Text provided
+ + + + +

Like most Haitian children growing up in Haiti, Maryse Jean-Pierre King’s dream was to become a physician.

But years later, King has given up the goal of making rounds in a hospital hallways. Instead she has taken up arms in the United States armed services and last month, King was inducted into the Army ROTC’s Hall of Honor.

“When you’re a little Haitian girl growing up, you don’t think ‘I’m going to be a Lieutenant Colonel in the United States Army,” she said, with a chuckle.

Lt. Col. Maryse Jean-Pierre King stood among two dozen officers inducted into the Army ROTC Hall of Honor at Lock Haven University, her alma mater in Pennsylvania. During the college military officer recruitment program recognized King for her service to the Army in the past three decades.

Three weeks later, from her office in Fort Knox, Ky., King still sounded in awe during a telephone interview.

“It felt, ‘wow,’” she said. “Thirty years earlier, if you had asked anyone if I’d be the cadet to come back, it wouldn’t have been me.

+ + + + +

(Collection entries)

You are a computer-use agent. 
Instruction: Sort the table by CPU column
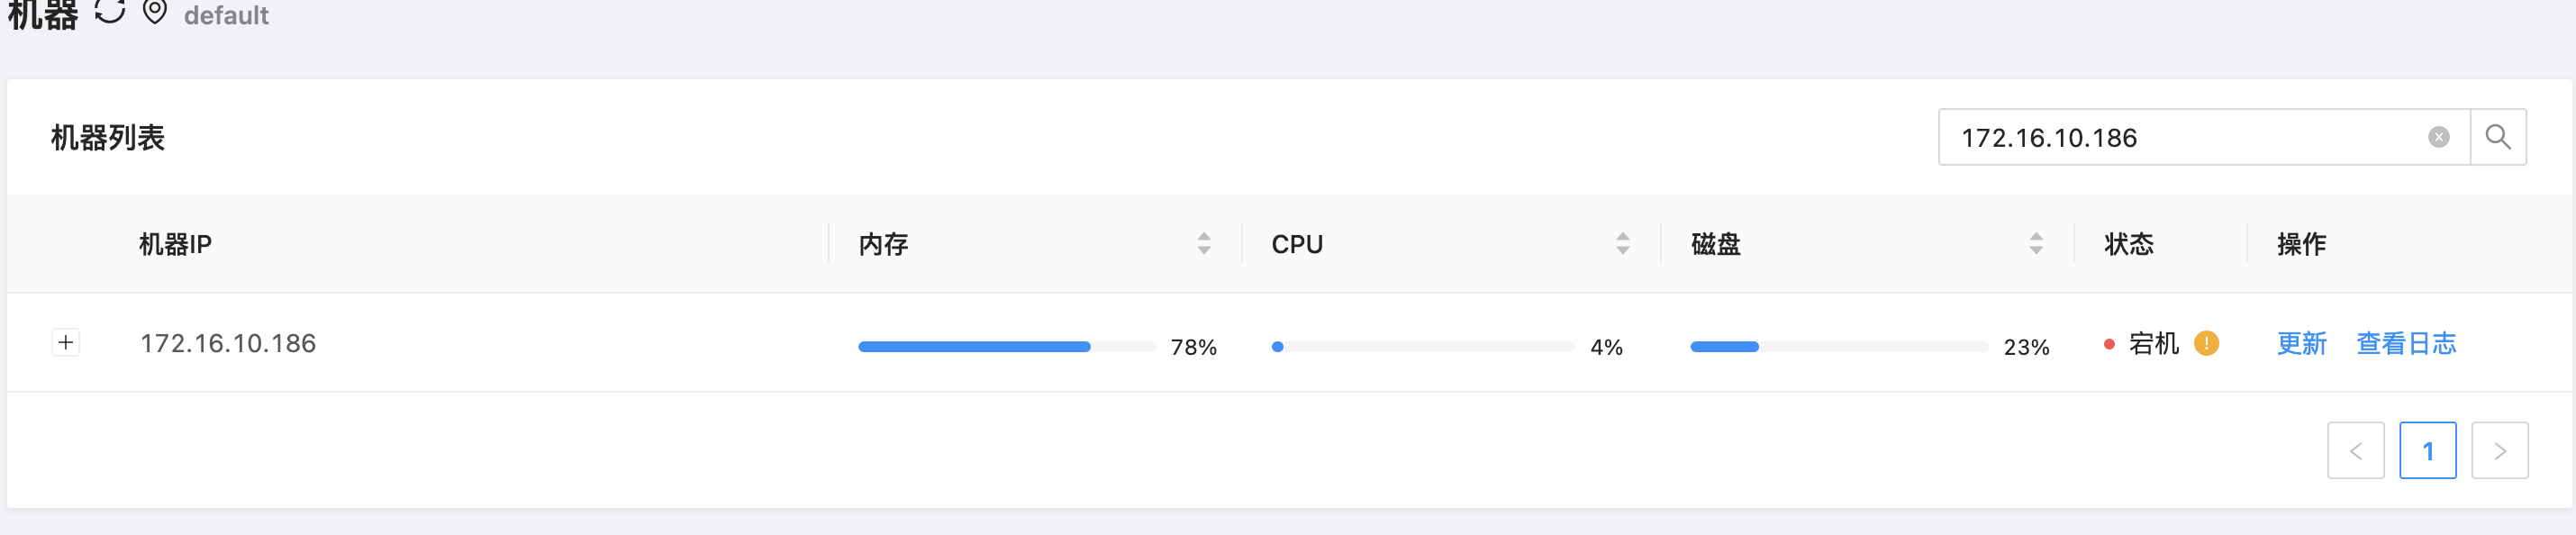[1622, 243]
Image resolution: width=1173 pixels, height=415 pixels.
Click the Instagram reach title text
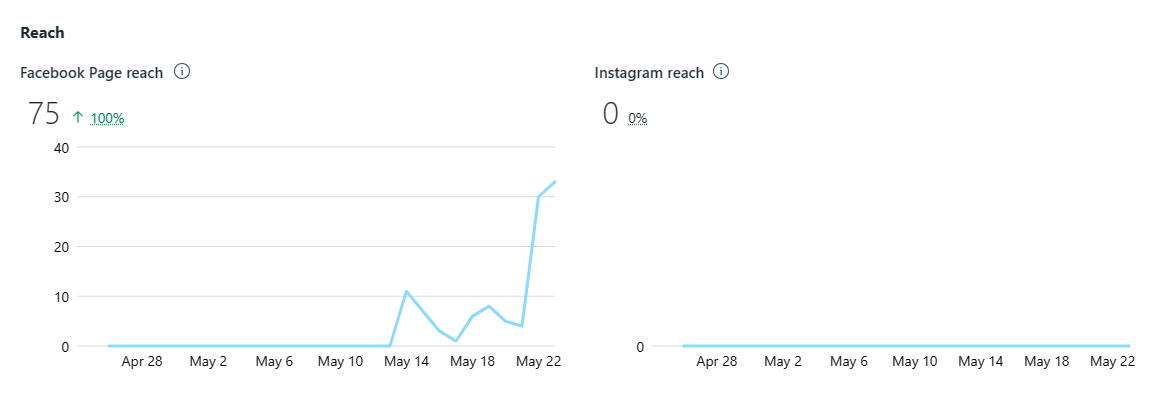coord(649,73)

+ + + + +

Check your understanding
(a) Answer these questions about the article about Maryse Jean-Pierre King:
(i) What did King dream of becoming as a child?
(ii) In which state is Lock Haven University?
(iii) Where was King's office during the telephone interview?
(b) In the article about Maryse Jean-Pierre King, rewrite everything from "Like most Haitian" down to "with a chuckle.", changing "physician" to "doctor".
This data has no connection to the article about Maryse Jean-Pierre King.

Set of answers
(a)
(i) A physician.
(ii) Pennsylvania.
(iii) Fort Knox, Ky.

(b)
Like most Haitian children growing up in Haiti, Maryse Jean-Pierre King’s dream was to become a doctor.

But years later, King has given up the goal of making rounds in a hospital hallways. Instead she has taken up arms in the United States armed services and last month, King was inducted into the Army ROTC’s Hall of Honor.

“When you’re a little Haitian girl growing up, you don’t think ‘I’m going to be a Lieutenant Colonel in the United States Army,” she said, with a chuckle.